## Supplied text:
+ + + +
Thursday, July 29, 2010

Negotiations

There is just no good way to say this: My daughter is a bit of a hoarder.

I don't know if I was like this as a child. I do know that Suzannah takes after me in many ways; she is very particular about where things should go, and she's extremely tidy, and she likes to be clean, and she's a little OCD when it comes to hand-washing. But her sense of order doesn't really mesh with mine at the moment. Meaning, I don't get it. To me, it just looks like her bed is covered -- and I mean covered -- with random stuff. Shortly before we left on our vacation, she spent a few nights sleeping on the floor of her room in a little tent; she was really excited to "camp," but also, I don't think she could get comfortable in her bed with all the stuff she had piled there.

I've tried to put things away. I mean, it's not just stuffed animals. It's books (she reads herself to sleep almost every night) -- okay, still normal. It's doll accessories, or random little toys. A comb. A piggy bank. Her Sesame Street doctor's kit. Two sets of mittens. A purple tutu. A teacup. A tiny plastic rake.

If you think that it might be possible to sneak in after she falls asleep and move any of these things (because you think she might roll off the bed in the middle of the night, otherwise, so precarious does her position appear to be), you would be wrong. She will wake up in the morning, take a brief inventory of her belongings, and crossly demand, "Where is my rake?" You will have about three seconds to produce the rake, and she will scowl and say, "You can't move my stuff."
+ + + +
## Provided material:
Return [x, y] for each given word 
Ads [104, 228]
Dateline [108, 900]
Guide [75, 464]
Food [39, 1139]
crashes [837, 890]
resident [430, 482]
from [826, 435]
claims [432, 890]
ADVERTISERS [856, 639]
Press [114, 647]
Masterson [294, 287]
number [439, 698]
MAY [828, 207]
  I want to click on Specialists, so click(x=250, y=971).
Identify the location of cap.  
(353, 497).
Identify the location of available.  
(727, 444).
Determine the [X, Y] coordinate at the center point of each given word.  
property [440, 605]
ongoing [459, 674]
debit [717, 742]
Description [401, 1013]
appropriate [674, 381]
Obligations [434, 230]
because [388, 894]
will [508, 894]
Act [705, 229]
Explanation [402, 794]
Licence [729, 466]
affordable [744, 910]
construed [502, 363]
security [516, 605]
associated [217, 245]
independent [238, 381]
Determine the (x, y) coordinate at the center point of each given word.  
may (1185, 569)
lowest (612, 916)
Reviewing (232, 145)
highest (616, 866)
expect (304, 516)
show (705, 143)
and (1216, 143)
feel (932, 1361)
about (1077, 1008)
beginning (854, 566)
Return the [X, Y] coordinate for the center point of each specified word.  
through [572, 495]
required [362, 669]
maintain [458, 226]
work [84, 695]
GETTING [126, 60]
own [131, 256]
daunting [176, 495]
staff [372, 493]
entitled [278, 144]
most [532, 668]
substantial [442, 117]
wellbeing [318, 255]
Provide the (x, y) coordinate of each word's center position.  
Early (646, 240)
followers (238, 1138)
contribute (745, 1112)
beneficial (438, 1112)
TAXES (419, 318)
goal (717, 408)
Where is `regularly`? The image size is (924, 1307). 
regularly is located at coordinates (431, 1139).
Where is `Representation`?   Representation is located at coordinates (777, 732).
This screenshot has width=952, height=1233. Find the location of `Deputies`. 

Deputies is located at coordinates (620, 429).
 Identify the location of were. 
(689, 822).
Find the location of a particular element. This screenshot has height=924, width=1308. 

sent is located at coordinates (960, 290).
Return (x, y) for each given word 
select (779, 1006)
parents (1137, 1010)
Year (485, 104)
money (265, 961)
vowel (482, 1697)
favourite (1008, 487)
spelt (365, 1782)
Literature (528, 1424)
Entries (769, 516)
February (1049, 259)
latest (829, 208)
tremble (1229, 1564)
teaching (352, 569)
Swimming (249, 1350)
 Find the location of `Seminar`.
+ + + +
## Actions to take:
a - Reproduce the part of the "Negotiations" post that starts with "I've tried to" and goes on through "tiny plastic rake.".
b - Based on the "Negotiations" post, are these statements true? (i) Suzannah reads herself to sleep almost every night. (ii) Suzannah camped in a tent in the backyard. (iii) One of the things on her bed is a metal rake.
c - Continue the "Negotiations" post from its last sentence.

## Results of the tasks:
a -
I've tried to put things away. I mean, it's not just stuffed animals. It's books (she reads herself to sleep almost every night) -- okay, still normal. It's doll accessories, or random little toys. A comb. A piggy bank. Her Sesame Street doctor's kit. Two sets of mittens. A purple tutu. A teacup. A tiny plastic rake.

b -
(i) Yes: "she reads herself to sleep almost every night"
(ii) No: "she spent a few nights sleeping on the floor of her room in a little tent"
(iii) No: "A tiny plastic rake."

c -
Every now and then I lose my mind and ninja-clean her room. I'll set her up with a video, or I'll send her to the park or the grocery store with her daddy, and I will become a whirlwind of organization. I usually end up tossing or recycling several things (no, we do not need to save those stupid Happy Meal toys from four months ago, even if Matt Suzannah might still think they're fun). I usually end up returning several things to their rightful places in other parts of the house (my pens go on my desk, the key to Matt's gym lock goes in his backpack, the pumpkin basket can finally be returned to the closet stash of seasonal decorations). And then I put the rest of her things either in the stacking bins we picked out together at IKEA when I was feeling optimistic or in her toy box. I feel so proud of myself. I admire the expanse of carpet. I smile at the lovely bedspread I can actually see. And then my daughter returns. I hold my breath. I act a little too cheerful. I work a little too hard to play it cool, which must arouse her suspicion. And inevitably, Suzannah comes stomping out of her room one second after she enters it.

"Where's my stuff? Mommy, you can't move my stuff."

I try to talk to her about why it might be nice to have more space in the bed, or about how she would be able to find things more easily (although she has the uncanny ability to know exactly where everything is, no matter how chaotic it seems to me). She is not interested. (What's interesting to me is how neat she is everywhere else. At daycare/preschool, she has always been good about putting everything away -- in a "proper" place -- as soon as she's done using it. We went back for a visit so she could spend the morning with her friends a week or so ago, and it was like she'd never left. She knew where all her favorite things were, and no one had to tell her to clean up at the end. Even at home, she's good about putting away her toys in, say, the family room, even if sometimes she needs a little prompting.)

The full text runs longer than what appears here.